Publishing Re-useable Phylogenetic Trees, in Theory and Practice
topic: practices (not necessarily the best) for publishing a phylogenetic tree, based on the TDWG report and subsequent analyses.
Authors: Brian O'Meara, Jamie Whitacre, Ross Mounce, Dan Rosauer, Rutger Vos, Arlin Stoltzfus
Abstract Sharing and re-use of data are essential to the progressive and self-correcting nature of science. In recognition of this principle, journals and funding agencies have adopted policies to encourage sharing of information ('data'), including empirical data as well as computed inferences such as phylogenetic trees. Shared and reused data help to validate previous findings, and address new questions not envisaged by the creators of the data.
Here we summarize an ongoing analysis of 1) current practices for sharing phylogenetic trees and associated data; 2) current barriers to effective sharing and reuse of such data; and 3) prospects for reducing these barriers to promote more widespread sharing and re-use. Currently, the technical infrastructure is available to support (with some limitations) rudimentary archiving in conjunction with manuscript publication. Yet, most published trees are not archived, and there is no community standard governing the recommended format or content to ensure a re-usable phylogenetic record. Without a shift in emphasis toward re-usability, along with technology and standards to support such a shift, the value of trees (whether disseminated via public archives, or by other means) will be limited. Interviews with actual or potential secondary consumers of phylogenetic results suggest that there is a considerable market for re-use, but that most attempts end in disappointment. Phylogenetic results available via author requests, journal web sites, archival repositories and project web sites rarely include the critical information that secondary consumers seek, such as unique identifiers for biological sources (including species sources and accession numbers), indicators of quality, and documentation of the analytical methods used to obtain the results.

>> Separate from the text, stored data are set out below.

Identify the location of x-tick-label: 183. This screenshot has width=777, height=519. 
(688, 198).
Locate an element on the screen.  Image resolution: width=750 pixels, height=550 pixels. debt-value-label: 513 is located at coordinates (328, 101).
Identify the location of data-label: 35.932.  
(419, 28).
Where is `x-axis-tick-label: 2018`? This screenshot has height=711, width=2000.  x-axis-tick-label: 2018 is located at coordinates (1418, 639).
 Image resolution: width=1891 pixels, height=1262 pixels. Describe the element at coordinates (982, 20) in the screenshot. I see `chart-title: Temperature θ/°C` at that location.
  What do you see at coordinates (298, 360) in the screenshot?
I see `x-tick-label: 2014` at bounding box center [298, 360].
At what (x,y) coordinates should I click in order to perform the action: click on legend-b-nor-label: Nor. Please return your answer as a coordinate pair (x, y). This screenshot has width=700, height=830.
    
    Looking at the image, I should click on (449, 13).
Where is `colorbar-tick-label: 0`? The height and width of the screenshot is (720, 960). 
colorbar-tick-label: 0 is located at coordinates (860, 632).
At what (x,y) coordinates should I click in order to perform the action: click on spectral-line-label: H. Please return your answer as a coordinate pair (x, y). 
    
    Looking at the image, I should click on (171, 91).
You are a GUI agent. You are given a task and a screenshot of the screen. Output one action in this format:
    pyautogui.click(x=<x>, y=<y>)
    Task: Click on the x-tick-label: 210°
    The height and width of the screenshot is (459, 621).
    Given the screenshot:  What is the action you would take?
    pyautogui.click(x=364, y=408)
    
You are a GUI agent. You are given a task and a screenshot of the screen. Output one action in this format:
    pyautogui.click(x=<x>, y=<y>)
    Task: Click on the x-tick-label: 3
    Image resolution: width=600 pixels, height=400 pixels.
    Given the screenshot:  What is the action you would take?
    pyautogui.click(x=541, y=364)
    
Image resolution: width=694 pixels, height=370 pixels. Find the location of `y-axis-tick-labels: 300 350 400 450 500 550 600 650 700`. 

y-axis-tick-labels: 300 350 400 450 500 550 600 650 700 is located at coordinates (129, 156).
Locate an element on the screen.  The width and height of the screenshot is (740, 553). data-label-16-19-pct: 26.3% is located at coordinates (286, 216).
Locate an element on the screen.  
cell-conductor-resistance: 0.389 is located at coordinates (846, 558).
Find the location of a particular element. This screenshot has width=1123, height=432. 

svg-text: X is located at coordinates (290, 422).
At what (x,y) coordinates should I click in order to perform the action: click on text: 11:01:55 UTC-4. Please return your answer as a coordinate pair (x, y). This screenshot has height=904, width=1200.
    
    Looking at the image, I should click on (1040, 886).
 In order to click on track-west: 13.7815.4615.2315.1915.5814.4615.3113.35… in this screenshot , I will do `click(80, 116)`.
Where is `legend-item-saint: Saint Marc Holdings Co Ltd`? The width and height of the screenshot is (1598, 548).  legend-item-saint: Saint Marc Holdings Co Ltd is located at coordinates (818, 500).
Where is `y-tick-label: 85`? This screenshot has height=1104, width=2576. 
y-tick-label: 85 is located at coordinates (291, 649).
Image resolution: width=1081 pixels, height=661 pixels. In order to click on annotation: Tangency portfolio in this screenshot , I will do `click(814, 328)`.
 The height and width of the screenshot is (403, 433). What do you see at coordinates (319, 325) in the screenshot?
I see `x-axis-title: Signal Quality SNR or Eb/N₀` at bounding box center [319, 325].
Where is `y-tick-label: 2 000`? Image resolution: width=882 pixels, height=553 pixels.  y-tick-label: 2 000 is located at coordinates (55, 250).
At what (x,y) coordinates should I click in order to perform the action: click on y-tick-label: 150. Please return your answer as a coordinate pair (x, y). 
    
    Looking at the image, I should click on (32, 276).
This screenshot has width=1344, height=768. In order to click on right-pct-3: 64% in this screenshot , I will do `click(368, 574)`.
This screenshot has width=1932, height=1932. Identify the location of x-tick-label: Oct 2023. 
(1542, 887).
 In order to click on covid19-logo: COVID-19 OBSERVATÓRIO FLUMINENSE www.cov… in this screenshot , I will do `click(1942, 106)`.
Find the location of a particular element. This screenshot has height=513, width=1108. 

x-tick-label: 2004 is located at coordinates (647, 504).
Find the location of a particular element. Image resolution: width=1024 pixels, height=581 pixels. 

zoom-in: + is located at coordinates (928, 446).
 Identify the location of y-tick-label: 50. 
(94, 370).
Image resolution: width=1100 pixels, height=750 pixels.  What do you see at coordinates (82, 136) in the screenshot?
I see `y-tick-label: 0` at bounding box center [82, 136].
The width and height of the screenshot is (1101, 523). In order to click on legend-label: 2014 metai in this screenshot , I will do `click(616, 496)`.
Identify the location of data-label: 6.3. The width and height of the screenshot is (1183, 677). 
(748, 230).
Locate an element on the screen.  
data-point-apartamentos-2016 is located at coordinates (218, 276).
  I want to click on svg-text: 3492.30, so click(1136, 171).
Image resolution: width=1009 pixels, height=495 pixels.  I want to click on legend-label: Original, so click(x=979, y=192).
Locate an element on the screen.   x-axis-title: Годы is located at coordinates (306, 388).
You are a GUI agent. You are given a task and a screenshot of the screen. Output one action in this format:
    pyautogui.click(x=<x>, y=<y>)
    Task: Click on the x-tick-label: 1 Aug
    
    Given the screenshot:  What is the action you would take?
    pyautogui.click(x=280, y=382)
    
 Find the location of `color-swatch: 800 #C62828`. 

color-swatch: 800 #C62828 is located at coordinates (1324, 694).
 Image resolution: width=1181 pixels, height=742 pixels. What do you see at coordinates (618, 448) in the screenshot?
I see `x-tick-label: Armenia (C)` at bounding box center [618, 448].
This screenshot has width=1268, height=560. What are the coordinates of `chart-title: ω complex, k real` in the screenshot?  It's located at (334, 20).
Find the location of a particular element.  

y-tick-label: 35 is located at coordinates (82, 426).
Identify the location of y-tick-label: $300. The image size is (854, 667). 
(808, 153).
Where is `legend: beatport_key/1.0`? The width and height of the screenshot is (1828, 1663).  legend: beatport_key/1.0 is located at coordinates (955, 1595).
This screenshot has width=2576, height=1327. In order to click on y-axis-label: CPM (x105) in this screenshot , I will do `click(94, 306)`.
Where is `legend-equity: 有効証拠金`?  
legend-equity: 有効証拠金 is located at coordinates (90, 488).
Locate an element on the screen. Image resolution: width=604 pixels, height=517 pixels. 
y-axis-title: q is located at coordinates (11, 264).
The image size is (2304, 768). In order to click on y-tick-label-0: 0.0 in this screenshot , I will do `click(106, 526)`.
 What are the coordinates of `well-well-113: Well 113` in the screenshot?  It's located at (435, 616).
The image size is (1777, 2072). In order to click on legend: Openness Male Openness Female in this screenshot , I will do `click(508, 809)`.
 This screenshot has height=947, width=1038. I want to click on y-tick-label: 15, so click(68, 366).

Based on the analysis presented here, we suggest that enabling effective re-use entails a commitment by the research community to several changes from current practice: 1) using globally unique identifiers (GUIDs) to reference informational and material entities; 2) developing and using technology for documenting and exchanging the metadata that facilitate re-use; and 3) supporting development and use of a minimal reporting standard that indicates what data and metadata are considered essential for a re-useable phylogenetic record. We suggest that re-use may be catalyzed most rapidly by identifying and targeting (with appropriate technology) the most promising circumstances for re-use. These might include the extraction of sub-trees from large trees (for use in reconciliation, classification, and comparative analysis); the re-use of seed alignments, sub-alignments and homologized characters; the linking of phylogenies to geographic information (for use in ecology, phylogeography and biogeography); and the construction of supertrees and supermatrices.